All that said, I agree with this statement in your post: "When Cucumber is adopted solely as a tool to write automated tests without any input from business analysts they tend to become imperative and lose their documentation value."
I completely agree with that. However, using that as a way to say Cucumber is not (in part) a testing tool is where the discussion goes off the track for me. What you are saying with that quote is "When Cucumber is used solely as a test execution tool ..." What I'm saying is that the corollary would be: "When Cucumber is used as a test design tool ..." Requirements written as tests is an effective and efficient way to provide a shared notion of quality and a driver to development.
I agree that Cucumber is a collaboration tool.
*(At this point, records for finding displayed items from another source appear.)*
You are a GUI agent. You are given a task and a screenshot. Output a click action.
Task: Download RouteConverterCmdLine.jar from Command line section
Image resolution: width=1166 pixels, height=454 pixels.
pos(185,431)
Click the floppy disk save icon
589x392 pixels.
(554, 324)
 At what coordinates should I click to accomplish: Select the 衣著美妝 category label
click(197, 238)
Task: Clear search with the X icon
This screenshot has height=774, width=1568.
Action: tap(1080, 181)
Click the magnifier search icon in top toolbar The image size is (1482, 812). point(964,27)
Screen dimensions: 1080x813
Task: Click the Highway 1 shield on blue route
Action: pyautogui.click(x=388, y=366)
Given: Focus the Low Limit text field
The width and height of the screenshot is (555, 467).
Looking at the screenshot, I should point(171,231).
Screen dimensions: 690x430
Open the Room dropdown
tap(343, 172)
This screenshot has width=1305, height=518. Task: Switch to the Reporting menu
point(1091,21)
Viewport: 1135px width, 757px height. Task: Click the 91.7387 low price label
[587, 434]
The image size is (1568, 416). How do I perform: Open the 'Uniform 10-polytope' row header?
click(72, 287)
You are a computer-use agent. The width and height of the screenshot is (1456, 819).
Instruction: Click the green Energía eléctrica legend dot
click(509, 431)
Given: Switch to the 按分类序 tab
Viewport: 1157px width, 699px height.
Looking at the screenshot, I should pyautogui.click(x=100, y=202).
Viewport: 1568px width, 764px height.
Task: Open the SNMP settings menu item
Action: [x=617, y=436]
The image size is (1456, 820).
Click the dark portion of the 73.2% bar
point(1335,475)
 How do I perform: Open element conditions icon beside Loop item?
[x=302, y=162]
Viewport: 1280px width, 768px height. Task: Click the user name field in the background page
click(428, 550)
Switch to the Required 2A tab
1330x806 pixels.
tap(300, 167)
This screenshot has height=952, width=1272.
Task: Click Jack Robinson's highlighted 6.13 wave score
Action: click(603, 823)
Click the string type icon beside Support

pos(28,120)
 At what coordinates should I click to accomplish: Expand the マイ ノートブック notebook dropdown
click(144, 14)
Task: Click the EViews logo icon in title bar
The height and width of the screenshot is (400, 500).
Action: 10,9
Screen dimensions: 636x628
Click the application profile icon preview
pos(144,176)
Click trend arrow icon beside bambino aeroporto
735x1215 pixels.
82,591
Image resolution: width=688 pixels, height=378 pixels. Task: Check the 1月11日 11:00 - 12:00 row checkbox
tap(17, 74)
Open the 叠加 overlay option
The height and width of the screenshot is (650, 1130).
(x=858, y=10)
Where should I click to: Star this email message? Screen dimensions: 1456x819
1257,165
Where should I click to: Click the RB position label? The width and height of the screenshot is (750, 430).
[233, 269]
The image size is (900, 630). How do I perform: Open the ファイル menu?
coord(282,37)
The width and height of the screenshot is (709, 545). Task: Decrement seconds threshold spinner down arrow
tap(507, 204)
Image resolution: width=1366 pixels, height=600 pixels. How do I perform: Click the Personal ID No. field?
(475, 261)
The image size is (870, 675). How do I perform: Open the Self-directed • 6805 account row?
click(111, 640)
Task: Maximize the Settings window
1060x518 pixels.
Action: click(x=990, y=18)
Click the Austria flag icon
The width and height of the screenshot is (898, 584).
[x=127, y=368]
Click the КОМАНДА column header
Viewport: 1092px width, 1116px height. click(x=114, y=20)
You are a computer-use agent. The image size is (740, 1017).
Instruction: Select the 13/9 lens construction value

It's also a testing tool. People should be able to hold those ideas in their mind without conflict. What is required is a nuanced view of what testing entails. In my experience, it's the fact that Cucumber, and tools like it, try to set up a dichotomy that leads to conceptual problems. I've had opportunities to implement specification-by-example and test specification concepts (along with tools like Cucumber, Behat, SpecFlow, and Yadda) in hedge fund firms, clinical trial firms, banking firms, health insurance firms, decisioning-based ad serving firms, and even at Oracle (where they were dead set against the ideas initially). This was done by making it quite clear that such tools were, in part, testing tools -- but with the added focus that testing was a design activity, thus moving testing to the one phase where it often does the most good -- the initial communication and collaboration phase where ideas are elaborated.